I am deriving a Gibbs sampler with a model similar to the model in this paper (a graphical model is shown in page 4). To put it simple, my question only concerns $w_i$ (a $K$-dimensional vector drawn from a normal distribution) and its precision $\gamma_w$, thus I will just make these 2 variables unknown and treat the rest as known (hopefully without losing the mathematical rigors):
$w_i \sim \mathcal{N}(0, \sigma_w^2I_K)$
$\gamma_w = \frac{1}{\sigma_w^2} \sim \Gamma(\alpha_0, \beta_0)$, here $\alpha_0, \beta_0$ are hyperparameters.
And the conditional probability is:
$p(w_{ik}|-) \sim \mathcal{N}(\mu_{w_{ik}}, \sigma_{w_{ik}}^2)$, where $\sigma_{w_{ik}}^2 = (\gamma_w + T)^{-1}$. $T$ is actually a pretty complicated term but it's nonnegative.
$p(\gamma_w|-) = \Gamma(\alpha_0 + \frac{1}{2}KN, \beta_0 + \frac{1}{2}\sum_{i=1}^N w_i^Tw_i)$
I code it up and generate some simulated data according to the graphical model.
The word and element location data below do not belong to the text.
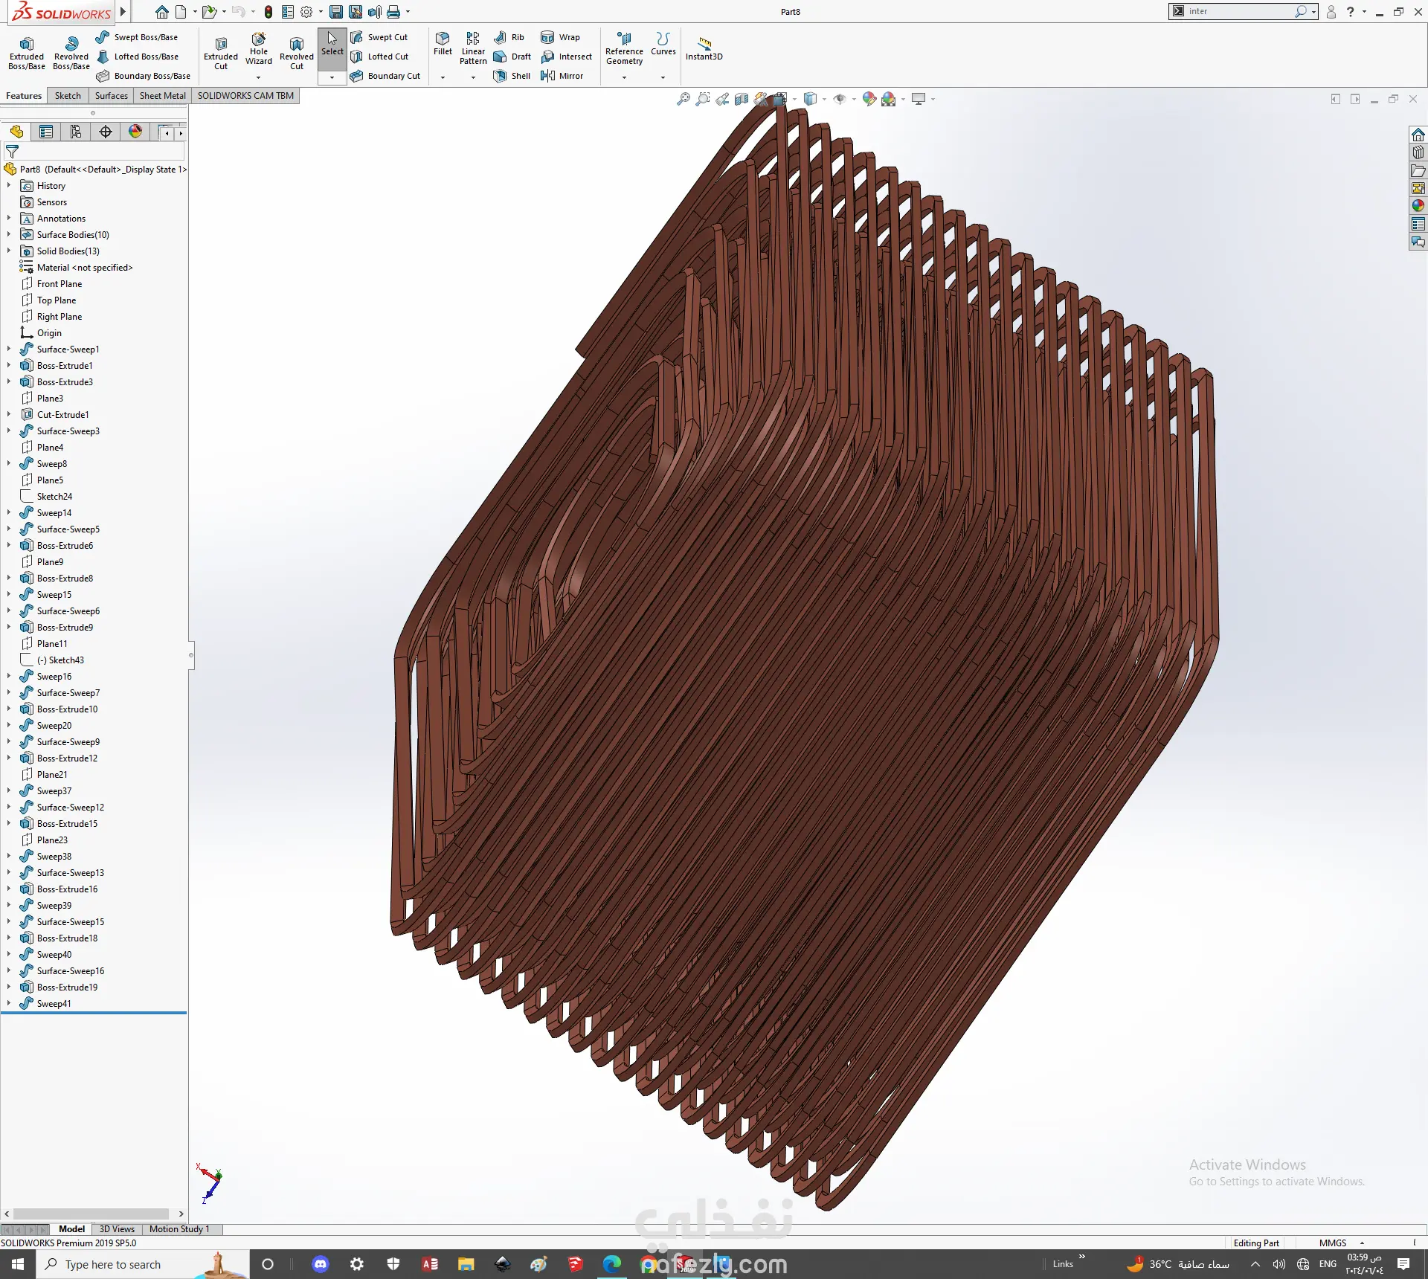
Task: Expand the Solid Bodies(13) folder
Action: pyautogui.click(x=9, y=251)
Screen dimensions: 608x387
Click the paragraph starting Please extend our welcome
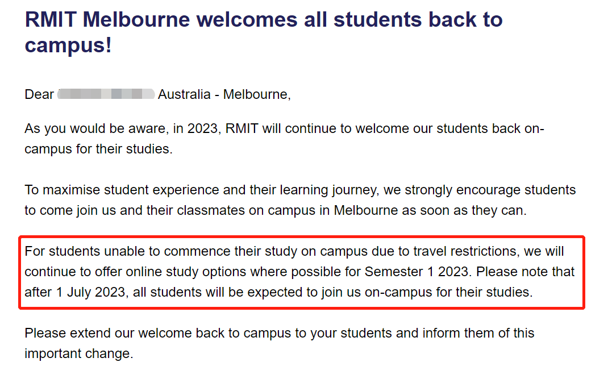point(279,343)
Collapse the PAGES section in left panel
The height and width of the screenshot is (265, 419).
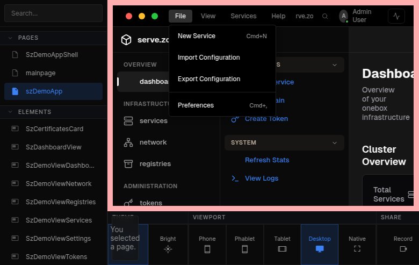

I set all the variables other than $w_i$ and $\gamma_w$ to their true value and keep unchanged. The hyperparameters are set to 0.001 which basically forces the prior of $\gamma_w$ to be 0 (I am actually not certain if this is a good choice). The sampler runs with $\gamma_w$ goes to infinity. The log-likelihood of samples goes to much larger than the log-likelihood of the true data.
From the conditional distribution, this non-convergence is actually kind of "observable", as each $w_{ik}$ is drawn with a larger precision than the sample from $p(\gamma_w|-)$ (because of the nonnegative term). Then when sampling $\gamma_w$, we are using a smaller $\sum_{i=1}^N w_i^Tw_i$. Thus the samples of $\gamma_w$ get larger.
This seems wrong, but I cannot figure out where the problem is. Any comments will be highly appreciated. Thanks!
Updated: I think this may be generally true for a hierarchical normal model with unknown variance, then I found this paper which seems to partially agree with my observation. But this paper is a little beyond my crappy math background...